Who’s complaining? It’s not like there have been issues in trying to buy or sell USDT and USDC.
Right now, there isn’t. Most people holding USDT now are not in a panic to sell. Plus, Tether has been stress-tested, in March 2020 and in 2021 and each time traders needed to park their money in USDT, Tether came through. USDT’s price remained stable.
What if a lot more people get concerned about their USDT not being backed and try to bail out? What if one of these coming regulations, and surely is coming, by the tone of the SEC hits Tether and many people try to sell off all at once? Let’s hope for the better.
Regulations Affecting Stablecoin Stability
The US government has an overwhelming influence on stablecoins since most of the stablecoins track the US dollar. In November 2021 a report on stablecoins was produced by the U.S. President’s Working Group, demanding that stablecoins only be issued by institutions bestowed with the power to issue the dollar. If this is implemented it puts the power to issue stablecoins in the hands of the banks, and not just the banks, but the really big banks, who already control the monopoly of money that has caused financial crises in the past.

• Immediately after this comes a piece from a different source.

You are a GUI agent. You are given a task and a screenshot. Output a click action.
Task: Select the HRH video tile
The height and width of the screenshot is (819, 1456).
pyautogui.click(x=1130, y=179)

Whatever the US Congress decides to do will obviously affect everyone in the world who uses dollar-pegged stablecoins like USDC and USDT. If Tether goes to zero, it might be good news for more transparent and law-backed stablecoins like Gemini and USDC, but experts in the short-term borrowing markets say it could affect stability in wider markets if it happens together with commercial papers’ and other sell-offs.
Stablecoins have great value and huge benefits for the future and would need a healthy and not too stringent regulation to thrive successfully.
Whichever stablecoins you choose to use, you want to be sure they can stand when regulations and market forces come banging at their door.